Scan the entries below for the string "computer" and copy every line where it turns up.

(GIVEN DATA Opens)

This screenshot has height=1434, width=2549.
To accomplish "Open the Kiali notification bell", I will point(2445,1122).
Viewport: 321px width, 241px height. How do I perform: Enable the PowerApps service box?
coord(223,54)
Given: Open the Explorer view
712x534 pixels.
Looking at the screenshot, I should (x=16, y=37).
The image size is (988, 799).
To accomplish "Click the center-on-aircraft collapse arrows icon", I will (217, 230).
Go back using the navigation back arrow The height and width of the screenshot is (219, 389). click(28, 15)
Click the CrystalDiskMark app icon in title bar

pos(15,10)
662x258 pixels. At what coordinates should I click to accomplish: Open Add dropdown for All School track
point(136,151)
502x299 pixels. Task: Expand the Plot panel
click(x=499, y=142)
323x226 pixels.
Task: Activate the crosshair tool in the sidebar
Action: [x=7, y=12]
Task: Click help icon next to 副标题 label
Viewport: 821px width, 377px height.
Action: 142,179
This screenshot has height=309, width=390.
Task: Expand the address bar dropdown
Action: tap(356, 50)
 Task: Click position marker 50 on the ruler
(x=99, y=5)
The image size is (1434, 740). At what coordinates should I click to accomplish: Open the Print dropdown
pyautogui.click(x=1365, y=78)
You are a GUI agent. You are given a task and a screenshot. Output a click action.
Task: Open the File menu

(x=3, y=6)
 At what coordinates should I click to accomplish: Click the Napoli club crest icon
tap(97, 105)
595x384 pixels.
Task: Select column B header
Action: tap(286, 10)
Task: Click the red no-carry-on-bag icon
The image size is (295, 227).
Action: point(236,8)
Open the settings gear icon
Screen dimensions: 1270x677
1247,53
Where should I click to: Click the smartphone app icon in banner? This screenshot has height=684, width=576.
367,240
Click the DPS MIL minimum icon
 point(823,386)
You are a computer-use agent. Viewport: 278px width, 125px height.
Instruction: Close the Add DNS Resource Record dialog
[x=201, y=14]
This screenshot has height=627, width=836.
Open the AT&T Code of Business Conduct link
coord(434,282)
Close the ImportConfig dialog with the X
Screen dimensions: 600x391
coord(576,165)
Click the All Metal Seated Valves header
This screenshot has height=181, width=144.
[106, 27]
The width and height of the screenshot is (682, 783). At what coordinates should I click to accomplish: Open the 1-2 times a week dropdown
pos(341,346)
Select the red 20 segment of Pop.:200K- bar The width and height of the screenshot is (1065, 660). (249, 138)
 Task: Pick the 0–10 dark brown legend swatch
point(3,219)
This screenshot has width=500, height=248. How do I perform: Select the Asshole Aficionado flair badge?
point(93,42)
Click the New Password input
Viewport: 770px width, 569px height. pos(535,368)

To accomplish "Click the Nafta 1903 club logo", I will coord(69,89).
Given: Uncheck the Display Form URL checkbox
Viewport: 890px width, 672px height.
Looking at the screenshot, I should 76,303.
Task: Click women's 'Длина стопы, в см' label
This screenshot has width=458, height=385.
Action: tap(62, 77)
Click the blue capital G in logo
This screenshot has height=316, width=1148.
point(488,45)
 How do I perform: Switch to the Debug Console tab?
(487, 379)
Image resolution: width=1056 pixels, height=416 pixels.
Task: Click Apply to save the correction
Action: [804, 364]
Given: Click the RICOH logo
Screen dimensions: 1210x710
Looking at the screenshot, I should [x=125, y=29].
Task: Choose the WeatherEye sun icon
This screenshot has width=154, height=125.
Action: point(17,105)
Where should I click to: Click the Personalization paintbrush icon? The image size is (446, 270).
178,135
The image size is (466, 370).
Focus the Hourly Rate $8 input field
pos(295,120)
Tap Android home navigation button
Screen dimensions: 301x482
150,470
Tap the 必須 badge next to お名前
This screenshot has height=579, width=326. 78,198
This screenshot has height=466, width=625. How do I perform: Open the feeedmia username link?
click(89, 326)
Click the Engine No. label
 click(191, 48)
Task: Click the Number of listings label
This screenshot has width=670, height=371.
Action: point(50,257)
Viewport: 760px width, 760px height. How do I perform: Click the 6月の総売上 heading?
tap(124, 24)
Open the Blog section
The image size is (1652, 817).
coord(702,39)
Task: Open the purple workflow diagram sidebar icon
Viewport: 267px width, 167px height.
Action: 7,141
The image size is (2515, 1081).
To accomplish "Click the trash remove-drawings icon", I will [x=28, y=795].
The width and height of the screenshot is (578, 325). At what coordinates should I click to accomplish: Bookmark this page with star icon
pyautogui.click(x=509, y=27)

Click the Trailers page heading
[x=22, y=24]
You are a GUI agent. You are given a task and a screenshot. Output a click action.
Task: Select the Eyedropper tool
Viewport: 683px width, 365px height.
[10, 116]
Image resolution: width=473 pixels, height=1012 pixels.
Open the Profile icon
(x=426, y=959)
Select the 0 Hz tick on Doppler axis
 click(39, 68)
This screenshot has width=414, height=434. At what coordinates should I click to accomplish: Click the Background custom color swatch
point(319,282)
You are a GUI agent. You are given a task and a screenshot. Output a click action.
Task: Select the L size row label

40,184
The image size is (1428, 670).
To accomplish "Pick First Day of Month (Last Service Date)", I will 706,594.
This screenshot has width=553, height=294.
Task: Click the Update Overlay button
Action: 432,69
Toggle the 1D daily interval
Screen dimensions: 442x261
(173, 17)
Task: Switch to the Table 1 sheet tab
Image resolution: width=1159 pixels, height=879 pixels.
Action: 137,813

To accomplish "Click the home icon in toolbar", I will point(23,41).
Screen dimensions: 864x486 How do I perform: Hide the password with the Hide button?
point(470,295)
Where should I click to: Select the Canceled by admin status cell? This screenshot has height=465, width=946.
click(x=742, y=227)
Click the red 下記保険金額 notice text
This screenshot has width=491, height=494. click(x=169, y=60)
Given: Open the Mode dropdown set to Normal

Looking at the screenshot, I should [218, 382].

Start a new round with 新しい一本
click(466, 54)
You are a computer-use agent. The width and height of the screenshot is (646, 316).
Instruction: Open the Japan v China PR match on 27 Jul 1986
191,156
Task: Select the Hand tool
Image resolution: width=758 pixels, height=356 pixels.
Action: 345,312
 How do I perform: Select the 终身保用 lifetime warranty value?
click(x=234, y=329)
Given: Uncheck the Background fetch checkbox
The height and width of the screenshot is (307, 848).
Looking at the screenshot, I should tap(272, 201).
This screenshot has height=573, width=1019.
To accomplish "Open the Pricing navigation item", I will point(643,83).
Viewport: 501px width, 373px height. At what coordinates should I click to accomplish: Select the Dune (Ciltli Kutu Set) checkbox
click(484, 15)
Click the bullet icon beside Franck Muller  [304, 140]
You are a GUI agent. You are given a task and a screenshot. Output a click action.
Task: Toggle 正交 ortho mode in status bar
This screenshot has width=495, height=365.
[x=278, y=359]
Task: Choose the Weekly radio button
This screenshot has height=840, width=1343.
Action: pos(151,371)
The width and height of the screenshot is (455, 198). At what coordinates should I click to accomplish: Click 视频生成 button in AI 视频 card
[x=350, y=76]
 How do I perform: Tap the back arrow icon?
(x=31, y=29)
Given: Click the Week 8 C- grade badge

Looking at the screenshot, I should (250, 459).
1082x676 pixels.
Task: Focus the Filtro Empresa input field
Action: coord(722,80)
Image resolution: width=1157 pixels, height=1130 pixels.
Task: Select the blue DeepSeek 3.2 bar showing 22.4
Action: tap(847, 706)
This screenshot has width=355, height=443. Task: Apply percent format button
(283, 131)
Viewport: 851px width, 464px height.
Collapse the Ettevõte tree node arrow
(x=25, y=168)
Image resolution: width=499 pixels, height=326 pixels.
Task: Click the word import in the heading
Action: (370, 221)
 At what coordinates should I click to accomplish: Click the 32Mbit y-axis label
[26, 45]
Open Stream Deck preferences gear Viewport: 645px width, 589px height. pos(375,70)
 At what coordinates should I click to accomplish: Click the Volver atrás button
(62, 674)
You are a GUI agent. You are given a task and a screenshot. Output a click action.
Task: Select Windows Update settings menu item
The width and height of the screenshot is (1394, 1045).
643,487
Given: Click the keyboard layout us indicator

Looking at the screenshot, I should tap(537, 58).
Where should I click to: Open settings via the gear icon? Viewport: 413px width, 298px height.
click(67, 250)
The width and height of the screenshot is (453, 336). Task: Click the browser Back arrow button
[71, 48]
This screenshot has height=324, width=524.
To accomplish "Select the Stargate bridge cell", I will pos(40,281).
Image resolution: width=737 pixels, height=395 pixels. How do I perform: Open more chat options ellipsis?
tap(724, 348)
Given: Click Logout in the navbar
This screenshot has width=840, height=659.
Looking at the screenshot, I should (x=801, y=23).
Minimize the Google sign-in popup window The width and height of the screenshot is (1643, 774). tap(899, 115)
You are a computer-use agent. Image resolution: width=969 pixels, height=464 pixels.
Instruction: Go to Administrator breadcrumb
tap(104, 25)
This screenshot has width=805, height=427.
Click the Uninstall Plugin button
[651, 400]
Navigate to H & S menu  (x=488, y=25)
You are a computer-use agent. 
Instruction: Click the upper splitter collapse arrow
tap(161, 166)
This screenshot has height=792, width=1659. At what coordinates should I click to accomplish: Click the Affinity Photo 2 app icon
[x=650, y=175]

(GIVEN DATA Closes)

**ANSWER SECTION:**
You are a computer-use agent. Viewport: 278px width, 125px height.
You are a computer-use agent. The width and height of the screenshot is (646, 316).
You are a computer-use agent. Image resolution: width=969 pixels, height=464 pixels.
You are a computer-use agent. 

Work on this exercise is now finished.